The pain in CFS/ME is felt throughout the body. The pain in CFS/ME can be sharp, shooting, burning or aching pain in the muscles. Approximately 75 percent of those with CFS/ME experience pain in the tender points associated with fibromyalgia, however, the pain is not limited to these tender points. Joints are often painful, but not swollen. Many people also develop new headaches with the illness, including tension headaches, pressure headaches and migraines. Pain may also contribute to poor sleep quality.
Brain Function Problems - Neurological/Cognitive Dysfunction
Perhaps the most disturbing aspect of CFS/ME is the loss of cognitive function that people experience, particularly when they have overextended themselves. People with CFS/ME often experience “brain fog” or confusion. They have difficulty with concentration, slowed mental processing, groping for words and difficulty multi-tasking. They have short-term memory problems to the point where they may forget their own plans, where they parked the car, or what they have just read in a book.

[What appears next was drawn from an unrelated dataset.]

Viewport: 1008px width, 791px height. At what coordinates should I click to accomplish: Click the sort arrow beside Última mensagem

Other common brain function symptoms include loss of depth perception, blurred vision, loss of balance, and increased sensitivity to “sensory stimuli” such as light, sound and odors. People with CFS/ME are more easily “overloaded” by sensory stimuli, too much information, emotional stress or physical effort. They may not be able to block out background noise to listen to conversations, while at a party, for example. This “overload phenomenon” may lead to a “crash” where the person becomes immobilized by physical and mental fatigue. The cognitive symptoms become worse as the person becomes more fatigued.
The autonomic nervous system regulates key functions in our bodies that occur “automatically,” without us thinking about them. This includes keeping our heart beating, blood pressure regulated, stomach and intestines functioning properly and lungs working, for example. A variety of symptoms result when this system becomes affected.

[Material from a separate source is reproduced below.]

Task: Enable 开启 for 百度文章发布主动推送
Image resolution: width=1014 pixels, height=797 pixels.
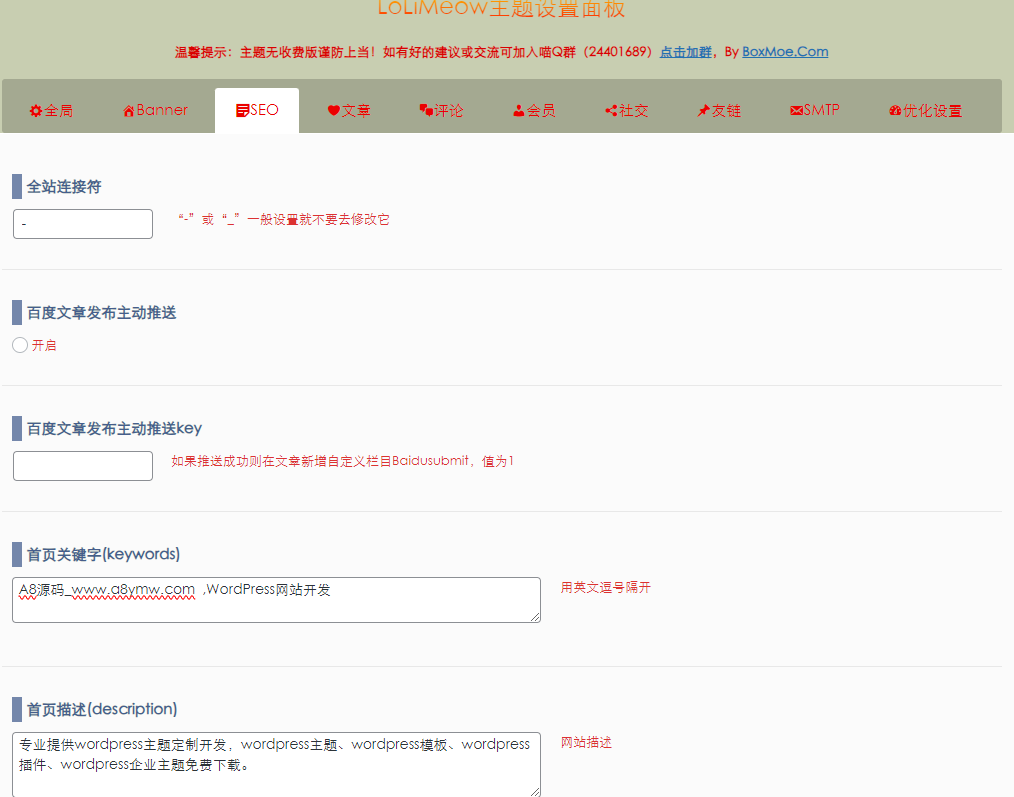Action: coord(19,345)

Commonly, people with CFS/ME experience a drop in blood pressure either when standing up or after standing for about 10 minutes. This can cause light-headedness, dizziness, visual changes and sweating.
Other common symptoms include shortness of breath, diarrhea, constipation, nausea, gas and bloating.

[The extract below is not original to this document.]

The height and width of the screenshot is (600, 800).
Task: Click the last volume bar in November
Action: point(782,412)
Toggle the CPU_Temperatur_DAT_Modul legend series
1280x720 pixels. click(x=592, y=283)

When the neuroendocrine system is affected, this affects the messengers in the brain that regulate activities such as maintaining body temperature. People with CFS/ME may have altered body temperature. Often their temperatures are below normal.
People with CFS/ME may have altered body temperature. Often their temperatures are below normal. Other symptoms include loss or change in appetite, noticeable weight gain or loss.
A frightening symptom is that of “crashing” where the person has a period of immobilizing physical and/or mental fatigue. As noted earlier, this often happens when the person is “overloaded” physically, mentally or emotionally.
Some people with CFS/ME have symptoms indicating an immune response to a viral exposure, most often at the onset of their illnesses. This includes feeling “unwell” and feverish, having a sore throat and swollen lymph nodes. These symptoms may occur later in the illness and be associated with activities that do not normally trigger an immune response, such as physical exercise or stress.
Other common symptoms include chemical sensitivities/intolerances such as to perfumes, diesel fuel, etc., food sensitivities and increased sensitivity to medications.